Financements affectés aux régions au titre des contributions formation des employeurs

1. L’une des missions de France compétences est de verser aux régions des fonds pour le financement des CFA, selon des modalités définies par décret « après concertation » avec ces régions.

Selon un décret du 28 décembre 2018, cette  institution doit affecter chaque année sur le produit des contributions des employeurs un montant fixé par arrêté du ministre chargé de la formation professionnelle et destiné aux régions pour le financement des CFA et pour « les besoins d’aménagement du territoire et du développement économique ».

Ces fonds sont réservés sur la part des dépenses affectées au financement de l’alternance.

2. Un arrêté du 21 octobre 2019 fixe ainsi le montant du fonds de soutien affecté aux régions par Frances compétences pour le financement des dépenses de fonctionnement des CFA à 138 millions d’euros. Ce financement leur permet de majorer la prise en charge des contrats d’apprentissage assurée par les OPCO.

3. Un montant de 180 millions d’euros doit par ailleurs être affecté aux régions afin de financer les dépenses d’investissement des CFA.

(Références : décret n° 2018-1331 du 28 décembre 2018 relatif à l’organisation et au fonctionnement de France compétences, article 4, V, modifié  modifié par le décret n° 2019-1326 du 10 décembre 2019 relatif à France compétences et aux opérateurs de compétences, article 3 ; arrêté du 21 octobre 2019 fixant le montant du fonds de soutien aux régions et à la collectivité Corse ; articles L 6123-5, L 6211-3, R 6123-25 du code du travail).

Une responsabilité précédente des régions dans la mise en œuvre de la politique d’apprentissage maintenue jusqu’en 2019

La loi n° 2014-288 du 5 mars 2014 relative à la formation professionnelle, à l’emploi et à la démocratie sociale avait contribué à renforcer les missions des régions dans le domaine de l’apprentissage.

1. Dans le cadre de cette règlementation précédente, la région était « chargée de la politique régionale d’accès à l’apprentissage et à la formation professionnelle des jeunes et des adultes à la recherche d’un emploi ou d’une nouvelle orientation professionnelle ».

A ce titre, elle définissait et mettait en œuvre la politique d’apprentissage et de formation professionnelle dans le cadre du contrat de plan régional de développement des formations et de l’orientation professionnelles élaboré au sein du  Comité régional de l’emploi, de la formation et de l’orientation professionnelle (CREFOP).

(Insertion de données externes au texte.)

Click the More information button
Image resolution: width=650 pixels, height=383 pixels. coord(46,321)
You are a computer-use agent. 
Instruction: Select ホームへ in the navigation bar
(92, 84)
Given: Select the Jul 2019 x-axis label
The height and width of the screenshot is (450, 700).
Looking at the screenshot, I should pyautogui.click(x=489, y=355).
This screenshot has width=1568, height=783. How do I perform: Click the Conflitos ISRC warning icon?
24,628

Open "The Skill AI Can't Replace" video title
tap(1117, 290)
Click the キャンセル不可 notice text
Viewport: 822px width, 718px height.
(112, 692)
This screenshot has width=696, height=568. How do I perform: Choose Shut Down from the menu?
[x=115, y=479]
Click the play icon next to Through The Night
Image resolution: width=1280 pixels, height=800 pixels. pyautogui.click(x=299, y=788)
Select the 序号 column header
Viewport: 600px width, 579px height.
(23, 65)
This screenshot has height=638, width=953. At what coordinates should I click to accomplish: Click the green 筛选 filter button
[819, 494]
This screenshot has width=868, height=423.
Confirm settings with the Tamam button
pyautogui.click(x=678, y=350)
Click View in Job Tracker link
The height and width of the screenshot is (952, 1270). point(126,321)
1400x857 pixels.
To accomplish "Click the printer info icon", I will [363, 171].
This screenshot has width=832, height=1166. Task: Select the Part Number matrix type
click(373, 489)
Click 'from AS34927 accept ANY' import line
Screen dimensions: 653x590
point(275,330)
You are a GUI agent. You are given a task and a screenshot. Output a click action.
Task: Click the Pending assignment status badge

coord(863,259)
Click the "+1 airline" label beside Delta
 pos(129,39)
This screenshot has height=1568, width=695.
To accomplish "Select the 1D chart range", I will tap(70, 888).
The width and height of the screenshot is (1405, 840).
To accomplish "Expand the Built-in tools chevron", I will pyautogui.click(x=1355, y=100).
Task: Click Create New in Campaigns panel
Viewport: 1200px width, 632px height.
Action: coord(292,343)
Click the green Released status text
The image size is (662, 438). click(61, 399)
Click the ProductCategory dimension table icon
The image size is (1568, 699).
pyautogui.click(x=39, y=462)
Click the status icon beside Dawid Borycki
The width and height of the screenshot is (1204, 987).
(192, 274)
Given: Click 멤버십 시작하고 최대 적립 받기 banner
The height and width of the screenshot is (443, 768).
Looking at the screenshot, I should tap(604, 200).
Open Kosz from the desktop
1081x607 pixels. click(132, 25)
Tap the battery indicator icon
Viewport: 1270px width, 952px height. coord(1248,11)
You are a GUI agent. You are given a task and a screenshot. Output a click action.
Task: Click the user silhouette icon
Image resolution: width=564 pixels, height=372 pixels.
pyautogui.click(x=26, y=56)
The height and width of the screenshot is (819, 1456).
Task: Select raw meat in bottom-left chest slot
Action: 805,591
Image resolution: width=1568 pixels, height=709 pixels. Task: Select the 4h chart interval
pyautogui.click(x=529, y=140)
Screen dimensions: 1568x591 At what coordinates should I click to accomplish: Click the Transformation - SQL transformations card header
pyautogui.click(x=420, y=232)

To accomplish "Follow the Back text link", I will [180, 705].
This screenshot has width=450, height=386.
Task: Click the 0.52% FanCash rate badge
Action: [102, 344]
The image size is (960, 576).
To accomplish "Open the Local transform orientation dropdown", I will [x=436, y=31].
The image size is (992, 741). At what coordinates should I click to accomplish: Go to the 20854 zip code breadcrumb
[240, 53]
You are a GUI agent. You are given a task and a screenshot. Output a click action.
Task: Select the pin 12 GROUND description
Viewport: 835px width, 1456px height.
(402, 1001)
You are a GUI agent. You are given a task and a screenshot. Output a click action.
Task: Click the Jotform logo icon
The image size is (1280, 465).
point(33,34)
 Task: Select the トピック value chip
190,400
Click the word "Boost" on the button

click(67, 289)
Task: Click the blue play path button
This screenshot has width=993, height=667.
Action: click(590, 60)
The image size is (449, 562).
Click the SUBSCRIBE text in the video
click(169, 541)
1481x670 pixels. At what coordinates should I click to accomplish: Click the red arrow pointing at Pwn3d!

Dans le cadre de ce contrat de plan la région arrêtait annuellement un programme régional d’apprentissage et fixait la carte régionale des formations professionnelles initiales sur son territoire conformément, en particulier, à ses décisions d’ouverture et de fermeture de formations par l’apprentissage.

2. La responsabilité de la région dans le domaine de l’apprentissage se concrétisait au niveau :

  • de la création des centres de formation d’apprentis (CFA) et des sections d’apprentissage ;
  • de ses recommandations aux organismes collecteurs concernant l’attribution à ces établissements des fonds non affectés par les entreprises de taxe d’apprentissage (part quota) et de contribution supplémentaire à l’apprentissage (CSA) ;
  • du financement de ces établissements par les subventions qu’elle leur attribuait.

3. La région pouvait, compte tenu de ces missions, conclure des contrats d’objectif et de moyens (COM) pour le développement de l’apprentissage avec l’Etat, les organismes consulaires et les organisations représentatives de salariés et d’employeurs.

(Références, règlementation précédente : articles L 214-12, L 214-12-1, L 214-13, L 214-13-1 du code de l’éducation ; articles L 6121-1, L 6211 -3 du code du travail).